Atualmente, o contrato de julho de 2026 na CBOT opera em uma faixa entre 460 e 480 cents por bushel. A resistência em torno dos 480 cents é um ponto crítico; uma superação desse valor poderia gerar novas altas, mas um fracasso nesse teste possivelmente levará a uma consolidação dos preços.
Atualmente, o suporte indicado de curto prazo se posiciona próximo a 460 cents por bushel, sinalizando um mercado sem tendência definida. Fatores que sustentam os preços incluem chuvas no Meio-Oeste americano, que podem atrasar o plantio, a compra de cerca de 6 mil contratos por fundos, e riscos de estresse hídrico na safrinha brasileira.
✨ Quedas nos estoques de etanol nos EUA indicam manutenção da demanda, enquanto riscos geopolíticos adicionam pressão ao mercado global de grãos.

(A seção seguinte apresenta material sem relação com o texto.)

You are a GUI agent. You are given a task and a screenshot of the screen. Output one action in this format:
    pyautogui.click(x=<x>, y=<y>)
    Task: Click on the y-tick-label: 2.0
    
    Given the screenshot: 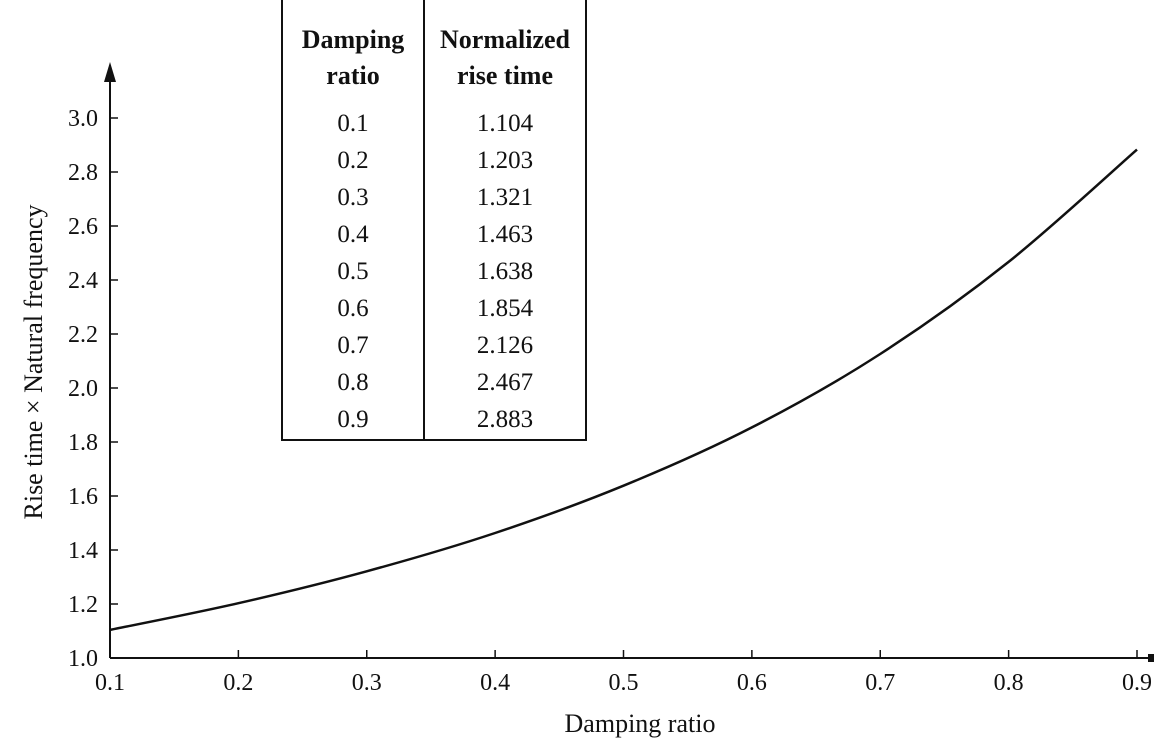 What is the action you would take?
    pyautogui.click(x=83, y=389)
    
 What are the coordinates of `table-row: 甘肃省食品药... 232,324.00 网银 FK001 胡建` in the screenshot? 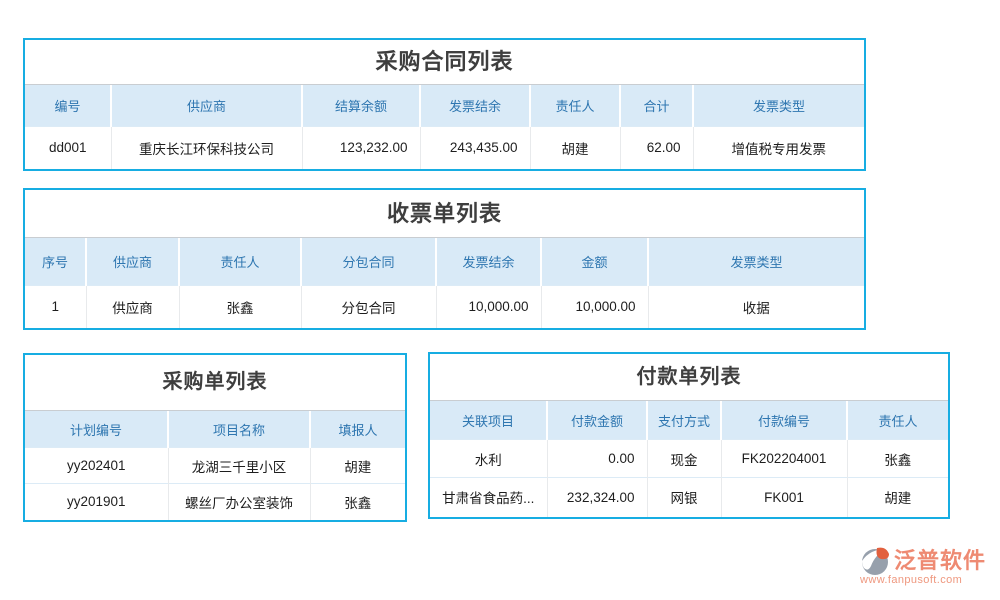 It's located at (689, 497).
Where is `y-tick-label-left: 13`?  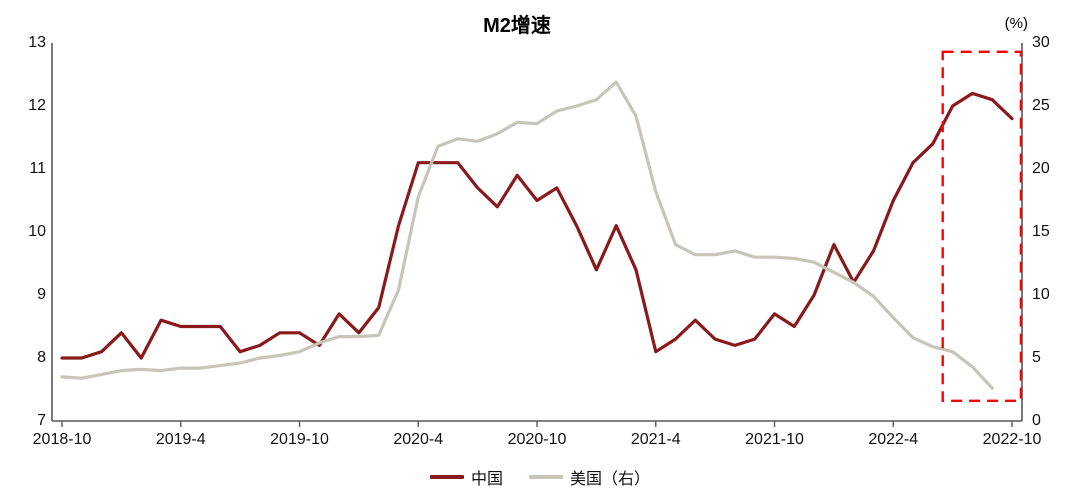 y-tick-label-left: 13 is located at coordinates (37, 42).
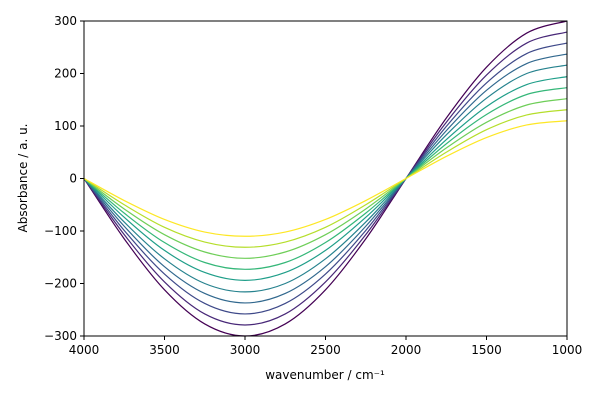  I want to click on y-axis-label: Absorbance / a. u., so click(23, 178).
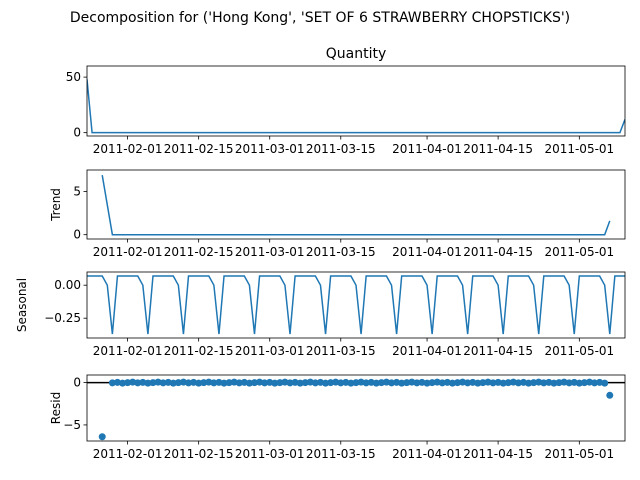  I want to click on y-tick-label: 50, so click(74, 77).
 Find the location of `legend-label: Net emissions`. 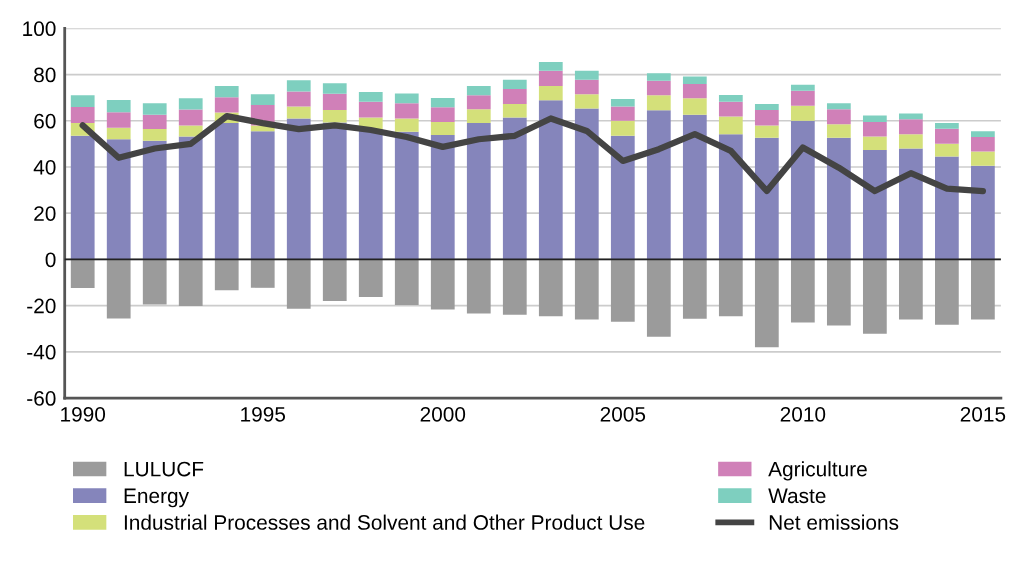

legend-label: Net emissions is located at coordinates (834, 522).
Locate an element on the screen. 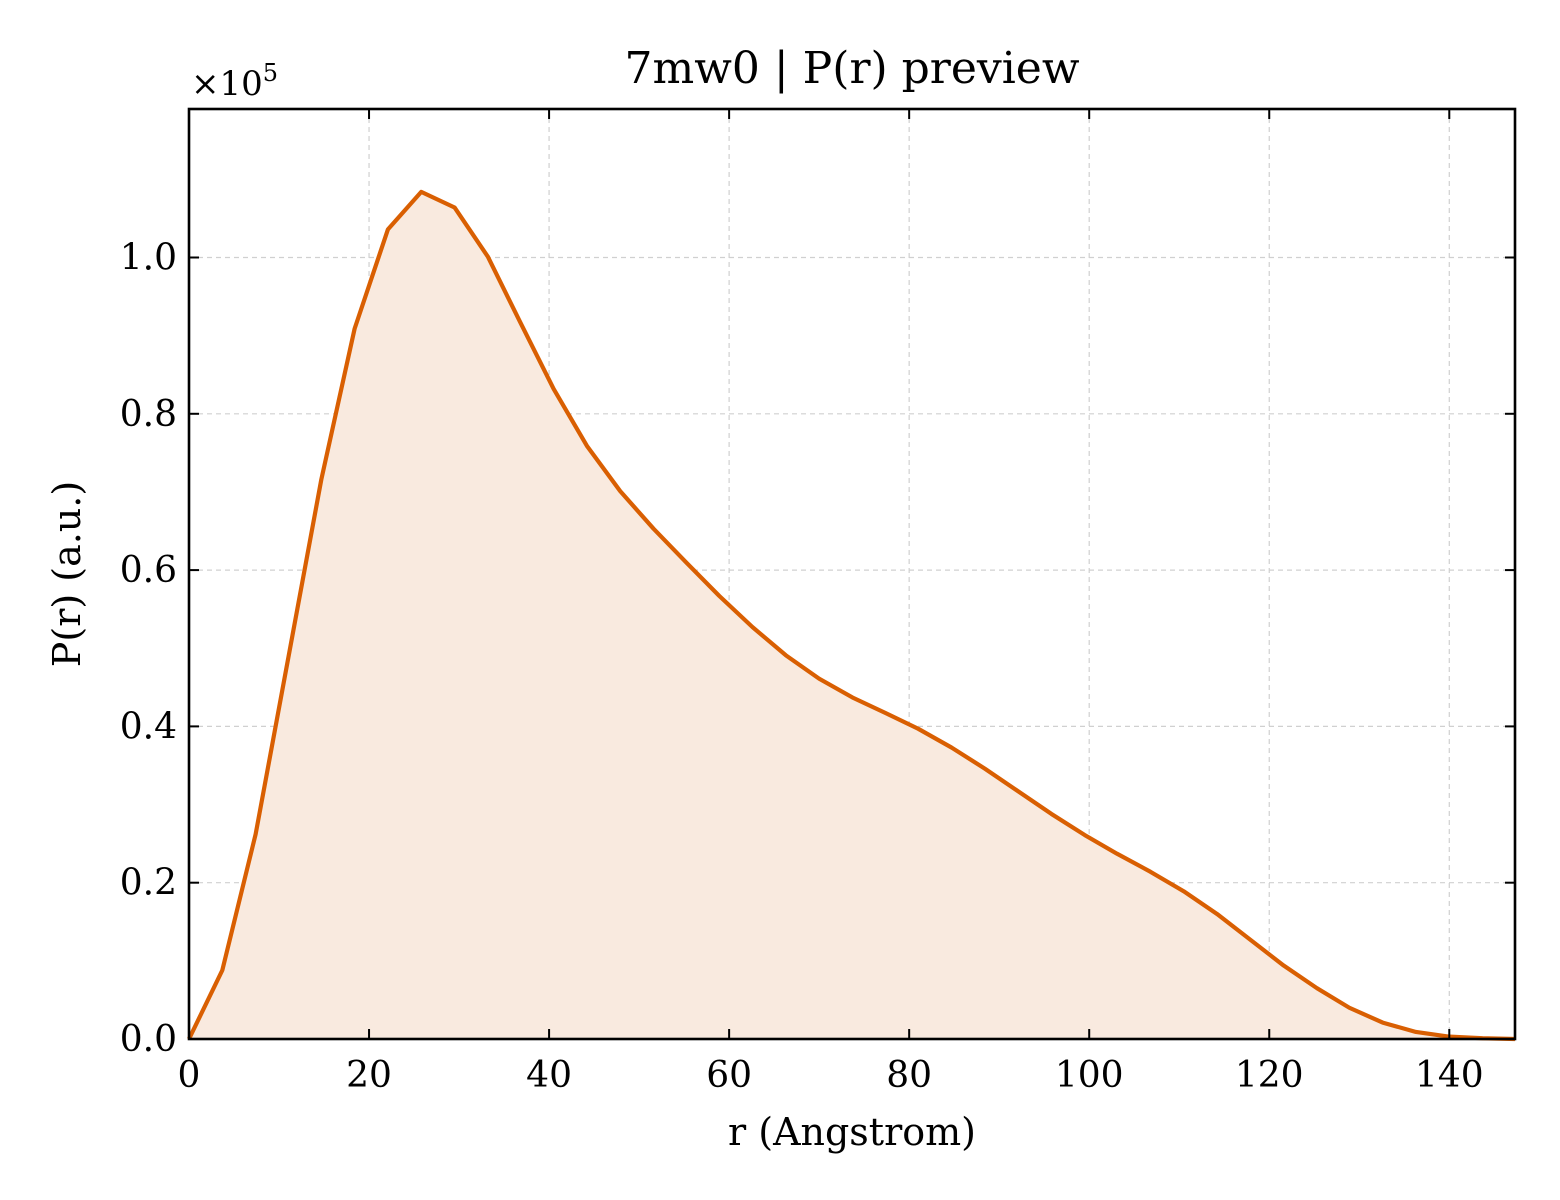 The height and width of the screenshot is (1200, 1560). y-axis-label: P(r) (a.u.) is located at coordinates (67, 574).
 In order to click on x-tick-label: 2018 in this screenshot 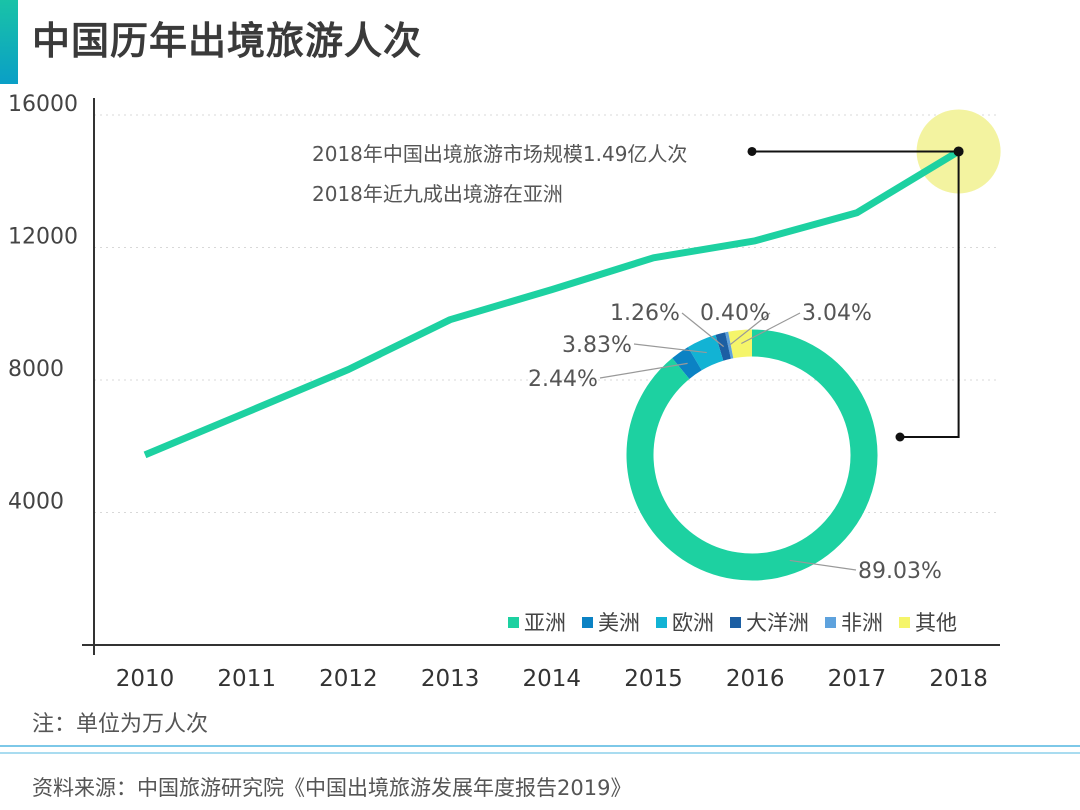, I will do `click(958, 679)`.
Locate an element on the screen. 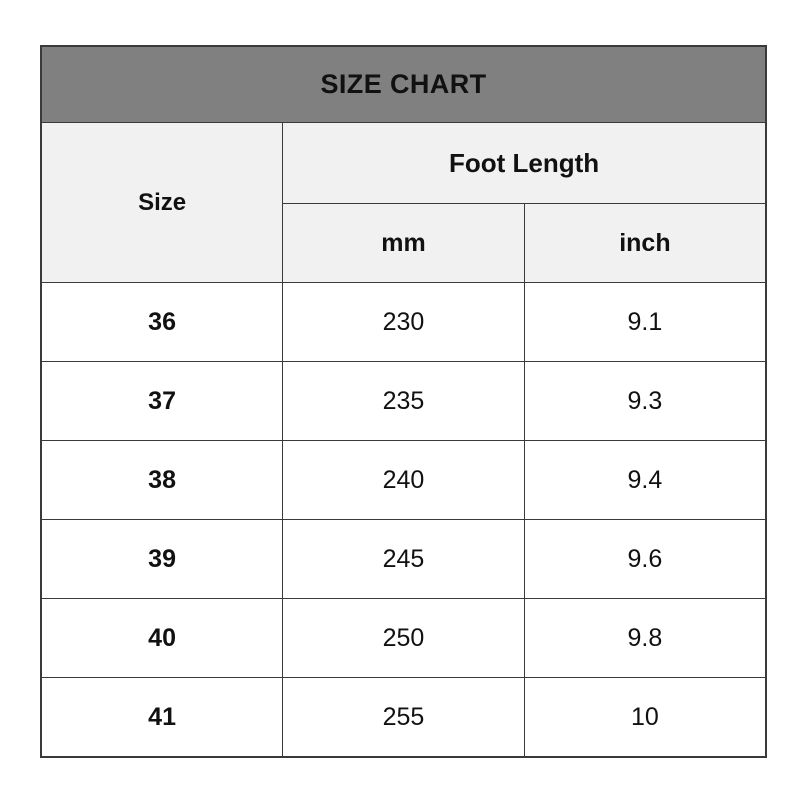 Image resolution: width=800 pixels, height=800 pixels. cell-size: 41 is located at coordinates (162, 718).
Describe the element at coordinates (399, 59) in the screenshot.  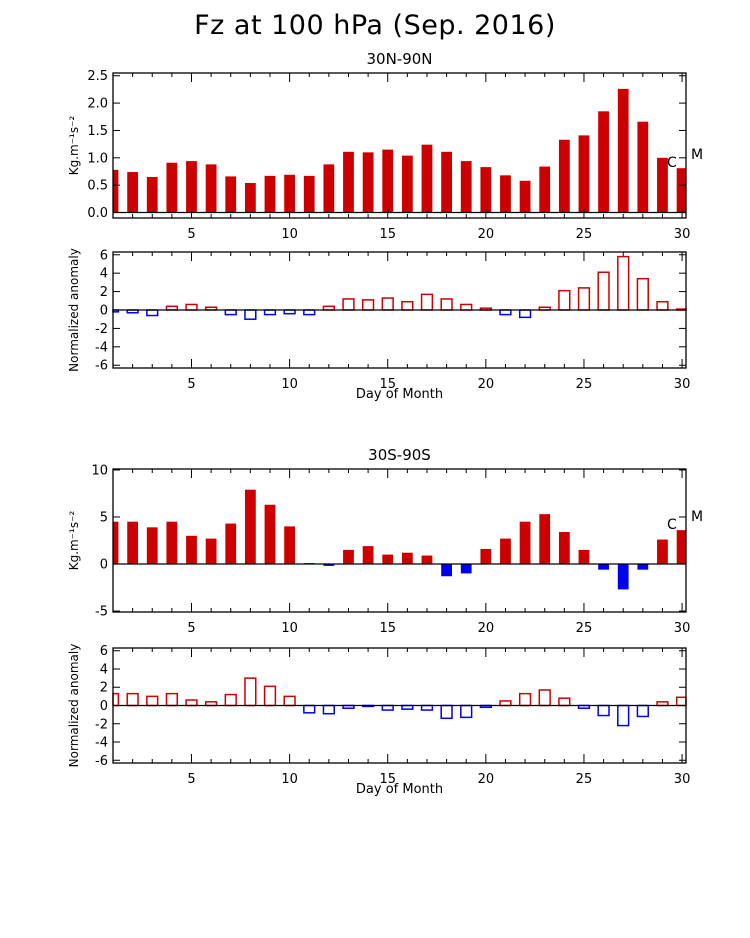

Contrapõe-se a isso a diminuição das primas FOB argentinas, que sugere uma postura exportadora mais agressiva numa fase de boa oferta na América do Sul. No Brasil, a colheita da safra de verão avança, havendo estoques elevados e maior disposição dos produtores para venda, fatores que reforçam a pressão sobre os preços.
A análise da TF Agroeconômica aponta que a demanda por etanol tem exibido um quadro neutro a levemente negativo, devido à redução na produção. Para os agricultores, a recomendação é capitalizar em momentos de repique nos preços, especialmente caso ocorra uma superação da resistência em Chicago. A consultoria também alerta para o risco predominante de baixa no Brasil, sendo a safra de inverno um fator de atenção.
Os compradores e indústrias devem abordar as quedas do mercado com cuidado, pois compras agressivas no pico em Chicago podem ser arriscadas.